■ **THE PROBLEM**: Once you have checked each line below, report only the number of lines that contain the word "thumbnail".

■ **PROVIDED RECORDS**:
--- START ---

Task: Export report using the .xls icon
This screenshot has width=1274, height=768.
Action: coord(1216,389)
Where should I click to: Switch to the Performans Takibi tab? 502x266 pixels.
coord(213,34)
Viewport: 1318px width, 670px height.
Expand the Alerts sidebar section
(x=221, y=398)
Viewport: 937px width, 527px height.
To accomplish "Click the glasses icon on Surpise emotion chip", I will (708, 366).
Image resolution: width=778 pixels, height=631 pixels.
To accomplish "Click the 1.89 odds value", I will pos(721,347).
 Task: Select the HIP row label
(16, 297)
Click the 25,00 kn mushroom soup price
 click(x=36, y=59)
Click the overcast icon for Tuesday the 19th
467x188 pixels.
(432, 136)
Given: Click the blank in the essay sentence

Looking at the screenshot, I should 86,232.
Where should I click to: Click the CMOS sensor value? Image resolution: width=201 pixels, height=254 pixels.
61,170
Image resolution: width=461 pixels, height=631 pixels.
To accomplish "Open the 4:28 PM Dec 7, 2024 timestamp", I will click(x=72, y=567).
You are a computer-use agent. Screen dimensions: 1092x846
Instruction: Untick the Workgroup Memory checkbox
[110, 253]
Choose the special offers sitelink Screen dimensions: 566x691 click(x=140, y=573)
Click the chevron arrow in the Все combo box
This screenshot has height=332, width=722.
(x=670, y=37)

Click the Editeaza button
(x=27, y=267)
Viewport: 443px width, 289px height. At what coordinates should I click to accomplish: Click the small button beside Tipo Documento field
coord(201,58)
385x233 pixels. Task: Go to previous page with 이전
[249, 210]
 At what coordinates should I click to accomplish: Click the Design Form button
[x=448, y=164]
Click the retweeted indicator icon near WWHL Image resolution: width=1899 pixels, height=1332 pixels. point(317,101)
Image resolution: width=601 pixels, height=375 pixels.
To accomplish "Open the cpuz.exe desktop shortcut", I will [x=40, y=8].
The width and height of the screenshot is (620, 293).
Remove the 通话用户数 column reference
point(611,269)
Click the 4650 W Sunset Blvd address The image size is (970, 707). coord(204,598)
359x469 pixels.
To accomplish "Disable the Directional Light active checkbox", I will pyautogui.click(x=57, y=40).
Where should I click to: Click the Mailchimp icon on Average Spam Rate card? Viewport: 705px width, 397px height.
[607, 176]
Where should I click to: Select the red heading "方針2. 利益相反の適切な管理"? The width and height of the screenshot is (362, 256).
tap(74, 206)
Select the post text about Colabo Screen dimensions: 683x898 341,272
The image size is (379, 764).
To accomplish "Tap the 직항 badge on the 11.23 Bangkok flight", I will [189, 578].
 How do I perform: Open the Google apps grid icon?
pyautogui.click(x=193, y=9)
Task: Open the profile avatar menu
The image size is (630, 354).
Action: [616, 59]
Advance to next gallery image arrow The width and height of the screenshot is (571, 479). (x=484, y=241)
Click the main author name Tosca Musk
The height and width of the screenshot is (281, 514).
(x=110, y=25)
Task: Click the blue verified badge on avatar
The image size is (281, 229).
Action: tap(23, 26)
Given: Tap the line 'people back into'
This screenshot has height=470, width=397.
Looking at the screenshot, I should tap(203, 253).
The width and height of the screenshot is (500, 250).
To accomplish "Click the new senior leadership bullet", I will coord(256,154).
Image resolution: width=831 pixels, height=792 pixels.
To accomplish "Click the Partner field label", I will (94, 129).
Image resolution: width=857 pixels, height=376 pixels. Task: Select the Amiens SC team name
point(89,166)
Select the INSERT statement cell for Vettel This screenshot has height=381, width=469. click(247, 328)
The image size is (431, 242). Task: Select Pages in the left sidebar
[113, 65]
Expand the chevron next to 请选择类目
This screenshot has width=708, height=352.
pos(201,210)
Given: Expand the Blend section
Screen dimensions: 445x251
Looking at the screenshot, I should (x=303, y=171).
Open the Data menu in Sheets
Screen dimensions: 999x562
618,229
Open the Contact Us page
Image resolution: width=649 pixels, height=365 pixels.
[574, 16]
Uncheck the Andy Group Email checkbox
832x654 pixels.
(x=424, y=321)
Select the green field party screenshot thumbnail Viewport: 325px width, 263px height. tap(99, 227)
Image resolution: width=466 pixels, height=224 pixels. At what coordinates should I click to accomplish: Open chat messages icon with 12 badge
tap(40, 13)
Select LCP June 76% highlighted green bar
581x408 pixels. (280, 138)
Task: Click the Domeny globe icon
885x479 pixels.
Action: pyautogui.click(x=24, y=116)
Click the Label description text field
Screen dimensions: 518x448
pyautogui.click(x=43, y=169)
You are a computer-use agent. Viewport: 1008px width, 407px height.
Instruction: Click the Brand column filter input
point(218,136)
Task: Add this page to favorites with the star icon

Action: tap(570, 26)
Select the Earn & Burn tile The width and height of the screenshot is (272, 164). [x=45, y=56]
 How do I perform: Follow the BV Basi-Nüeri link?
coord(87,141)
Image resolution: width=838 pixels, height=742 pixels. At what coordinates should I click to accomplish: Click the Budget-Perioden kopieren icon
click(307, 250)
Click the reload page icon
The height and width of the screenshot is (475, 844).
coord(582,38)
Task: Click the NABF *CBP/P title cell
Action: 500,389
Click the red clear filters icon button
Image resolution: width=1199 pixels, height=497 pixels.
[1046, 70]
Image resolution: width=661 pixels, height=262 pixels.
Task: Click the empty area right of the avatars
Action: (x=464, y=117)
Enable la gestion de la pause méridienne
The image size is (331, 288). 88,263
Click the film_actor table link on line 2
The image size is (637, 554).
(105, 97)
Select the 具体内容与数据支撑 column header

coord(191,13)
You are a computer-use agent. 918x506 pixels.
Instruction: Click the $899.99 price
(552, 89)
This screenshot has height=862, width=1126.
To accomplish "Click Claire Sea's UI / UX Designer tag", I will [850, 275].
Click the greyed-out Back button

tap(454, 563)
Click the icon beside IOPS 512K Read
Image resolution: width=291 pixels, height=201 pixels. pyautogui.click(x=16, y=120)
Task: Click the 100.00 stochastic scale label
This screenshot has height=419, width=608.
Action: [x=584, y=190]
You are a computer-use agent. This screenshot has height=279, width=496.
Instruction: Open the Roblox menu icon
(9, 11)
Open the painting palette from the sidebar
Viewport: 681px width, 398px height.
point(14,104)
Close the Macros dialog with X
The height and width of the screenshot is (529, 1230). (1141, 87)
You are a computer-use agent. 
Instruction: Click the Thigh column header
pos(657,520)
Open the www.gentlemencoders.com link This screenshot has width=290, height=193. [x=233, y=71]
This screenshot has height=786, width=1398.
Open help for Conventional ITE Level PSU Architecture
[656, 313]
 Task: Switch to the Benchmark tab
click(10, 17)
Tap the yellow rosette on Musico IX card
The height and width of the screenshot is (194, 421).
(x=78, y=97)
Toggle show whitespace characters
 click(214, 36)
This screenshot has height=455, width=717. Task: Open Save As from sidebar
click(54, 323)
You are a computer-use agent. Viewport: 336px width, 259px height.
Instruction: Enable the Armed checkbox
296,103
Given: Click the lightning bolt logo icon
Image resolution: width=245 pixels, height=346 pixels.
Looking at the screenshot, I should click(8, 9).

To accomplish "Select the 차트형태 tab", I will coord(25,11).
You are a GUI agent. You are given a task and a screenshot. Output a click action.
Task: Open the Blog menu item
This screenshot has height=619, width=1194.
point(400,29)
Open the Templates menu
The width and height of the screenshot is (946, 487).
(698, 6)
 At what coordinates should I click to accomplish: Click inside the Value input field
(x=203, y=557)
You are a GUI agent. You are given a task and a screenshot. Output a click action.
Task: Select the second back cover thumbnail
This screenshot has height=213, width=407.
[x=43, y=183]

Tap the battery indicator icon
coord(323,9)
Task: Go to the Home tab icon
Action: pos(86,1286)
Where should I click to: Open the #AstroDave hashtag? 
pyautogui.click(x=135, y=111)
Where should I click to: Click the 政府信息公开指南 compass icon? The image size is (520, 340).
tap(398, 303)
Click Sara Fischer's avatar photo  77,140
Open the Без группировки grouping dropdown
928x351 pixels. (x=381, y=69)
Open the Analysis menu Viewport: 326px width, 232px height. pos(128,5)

--- END ---

■ **RESPONSE**: 2